Every record must be output verbatim in the reply.

Records for this task Start Marker

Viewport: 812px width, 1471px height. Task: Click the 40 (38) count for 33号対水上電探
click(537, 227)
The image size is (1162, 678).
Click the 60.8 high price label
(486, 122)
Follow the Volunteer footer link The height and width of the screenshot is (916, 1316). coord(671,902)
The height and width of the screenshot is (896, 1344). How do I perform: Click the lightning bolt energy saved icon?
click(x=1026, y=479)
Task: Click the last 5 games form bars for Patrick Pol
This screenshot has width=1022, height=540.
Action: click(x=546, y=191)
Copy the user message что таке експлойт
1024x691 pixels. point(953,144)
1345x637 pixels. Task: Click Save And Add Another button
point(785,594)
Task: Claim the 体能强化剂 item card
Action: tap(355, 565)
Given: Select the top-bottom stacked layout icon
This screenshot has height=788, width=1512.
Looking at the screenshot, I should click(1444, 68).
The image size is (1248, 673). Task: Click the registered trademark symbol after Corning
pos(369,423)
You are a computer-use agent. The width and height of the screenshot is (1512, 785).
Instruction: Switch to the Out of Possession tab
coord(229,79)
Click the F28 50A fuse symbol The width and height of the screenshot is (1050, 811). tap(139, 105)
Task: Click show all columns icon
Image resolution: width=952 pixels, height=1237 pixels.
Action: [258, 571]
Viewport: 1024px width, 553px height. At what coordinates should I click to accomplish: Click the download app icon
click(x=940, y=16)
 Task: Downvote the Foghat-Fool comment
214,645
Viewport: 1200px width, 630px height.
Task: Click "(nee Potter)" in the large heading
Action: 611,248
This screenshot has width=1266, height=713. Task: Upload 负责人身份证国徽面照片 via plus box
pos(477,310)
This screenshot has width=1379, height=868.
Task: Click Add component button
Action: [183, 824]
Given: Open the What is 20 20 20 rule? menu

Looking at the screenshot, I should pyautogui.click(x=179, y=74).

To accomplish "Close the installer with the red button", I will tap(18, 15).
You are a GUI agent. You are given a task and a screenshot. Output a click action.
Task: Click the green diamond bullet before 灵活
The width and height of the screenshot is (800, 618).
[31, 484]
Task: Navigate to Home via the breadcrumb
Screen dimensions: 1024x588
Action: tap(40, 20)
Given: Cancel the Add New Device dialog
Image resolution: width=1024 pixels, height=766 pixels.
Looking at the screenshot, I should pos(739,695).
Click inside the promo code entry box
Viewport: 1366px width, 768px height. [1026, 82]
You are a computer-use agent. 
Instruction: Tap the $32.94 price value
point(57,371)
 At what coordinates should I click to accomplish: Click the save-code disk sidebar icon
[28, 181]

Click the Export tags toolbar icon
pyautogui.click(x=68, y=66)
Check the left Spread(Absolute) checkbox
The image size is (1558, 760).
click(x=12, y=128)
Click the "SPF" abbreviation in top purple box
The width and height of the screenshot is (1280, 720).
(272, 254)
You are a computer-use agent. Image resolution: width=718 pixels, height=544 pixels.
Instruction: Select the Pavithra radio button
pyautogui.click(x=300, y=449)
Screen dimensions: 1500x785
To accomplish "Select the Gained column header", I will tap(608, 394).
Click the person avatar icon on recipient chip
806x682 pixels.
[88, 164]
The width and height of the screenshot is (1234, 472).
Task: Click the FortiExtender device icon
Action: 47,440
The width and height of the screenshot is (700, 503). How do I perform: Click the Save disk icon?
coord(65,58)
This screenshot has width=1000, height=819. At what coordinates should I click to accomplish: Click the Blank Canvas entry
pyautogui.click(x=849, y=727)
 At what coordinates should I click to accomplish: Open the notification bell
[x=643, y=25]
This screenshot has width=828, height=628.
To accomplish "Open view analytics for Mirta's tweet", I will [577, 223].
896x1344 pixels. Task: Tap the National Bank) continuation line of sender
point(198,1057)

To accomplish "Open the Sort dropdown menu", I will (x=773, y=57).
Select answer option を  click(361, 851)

Records for this task End Marker

● Written solution:
Viewport: 812px width, 1471px height. Task: Click the 40 (38) count for 33号対水上電探
click(537, 227)
The image size is (1162, 678).
Click the 60.8 high price label
(486, 122)
Follow the Volunteer footer link The height and width of the screenshot is (916, 1316). coord(671,902)
The height and width of the screenshot is (896, 1344). How do I perform: Click the lightning bolt energy saved icon?
click(x=1026, y=479)
Task: Click the last 5 games form bars for Patrick Pol
This screenshot has width=1022, height=540.
Action: click(x=546, y=191)
Copy the user message что таке експлойт
1024x691 pixels. point(953,144)
1345x637 pixels. Task: Click Save And Add Another button
point(785,594)
Task: Claim the 体能强化剂 item card
Action: tap(355, 565)
Given: Select the top-bottom stacked layout icon
This screenshot has height=788, width=1512.
Looking at the screenshot, I should click(1444, 68).
The image size is (1248, 673). Task: Click the registered trademark symbol after Corning
pos(369,423)
You are a computer-use agent. The width and height of the screenshot is (1512, 785).
Instruction: Switch to the Out of Possession tab
coord(229,79)
Click the F28 50A fuse symbol The width and height of the screenshot is (1050, 811). tap(139, 105)
Task: Click show all columns icon
Image resolution: width=952 pixels, height=1237 pixels.
Action: [258, 571]
Viewport: 1024px width, 553px height. At what coordinates should I click to accomplish: Click the download app icon
click(x=940, y=16)
 Task: Downvote the Foghat-Fool comment
214,645
Viewport: 1200px width, 630px height.
Task: Click "(nee Potter)" in the large heading
Action: 611,248
This screenshot has width=1266, height=713. Task: Upload 负责人身份证国徽面照片 via plus box
pos(477,310)
This screenshot has width=1379, height=868.
Task: Click Add component button
Action: [183, 824]
Given: Open the What is 20 20 20 rule? menu

Looking at the screenshot, I should pyautogui.click(x=179, y=74).

To accomplish "Close the installer with the red button", I will tap(18, 15).
You are a GUI agent. You are given a task and a screenshot. Output a click action.
Task: Click the green diamond bullet before 灵活
The width and height of the screenshot is (800, 618).
[31, 484]
Task: Navigate to Home via the breadcrumb
Screen dimensions: 1024x588
Action: tap(40, 20)
Given: Cancel the Add New Device dialog
Image resolution: width=1024 pixels, height=766 pixels.
Looking at the screenshot, I should pos(739,695).
Click inside the promo code entry box
Viewport: 1366px width, 768px height. [1026, 82]
You are a computer-use agent. 
Instruction: Tap the $32.94 price value
point(57,371)
 At what coordinates should I click to accomplish: Click the save-code disk sidebar icon
[28, 181]

Click the Export tags toolbar icon
pyautogui.click(x=68, y=66)
Check the left Spread(Absolute) checkbox
The image size is (1558, 760).
click(x=12, y=128)
Click the "SPF" abbreviation in top purple box
The width and height of the screenshot is (1280, 720).
(272, 254)
You are a computer-use agent. Image resolution: width=718 pixels, height=544 pixels.
Instruction: Select the Pavithra radio button
pyautogui.click(x=300, y=449)
Screen dimensions: 1500x785
To accomplish "Select the Gained column header", I will tap(608, 394).
Click the person avatar icon on recipient chip
806x682 pixels.
[88, 164]
The width and height of the screenshot is (1234, 472).
Task: Click the FortiExtender device icon
Action: 47,440
The width and height of the screenshot is (700, 503). How do I perform: Click the Save disk icon?
coord(65,58)
This screenshot has width=1000, height=819. At what coordinates should I click to accomplish: Click the Blank Canvas entry
pyautogui.click(x=849, y=727)
 At what coordinates should I click to accomplish: Open the notification bell
[x=643, y=25]
This screenshot has width=828, height=628.
To accomplish "Open view analytics for Mirta's tweet", I will [577, 223].
896x1344 pixels. Task: Tap the National Bank) continuation line of sender
point(198,1057)

To accomplish "Open the Sort dropdown menu", I will (x=773, y=57).
Select answer option を  click(361, 851)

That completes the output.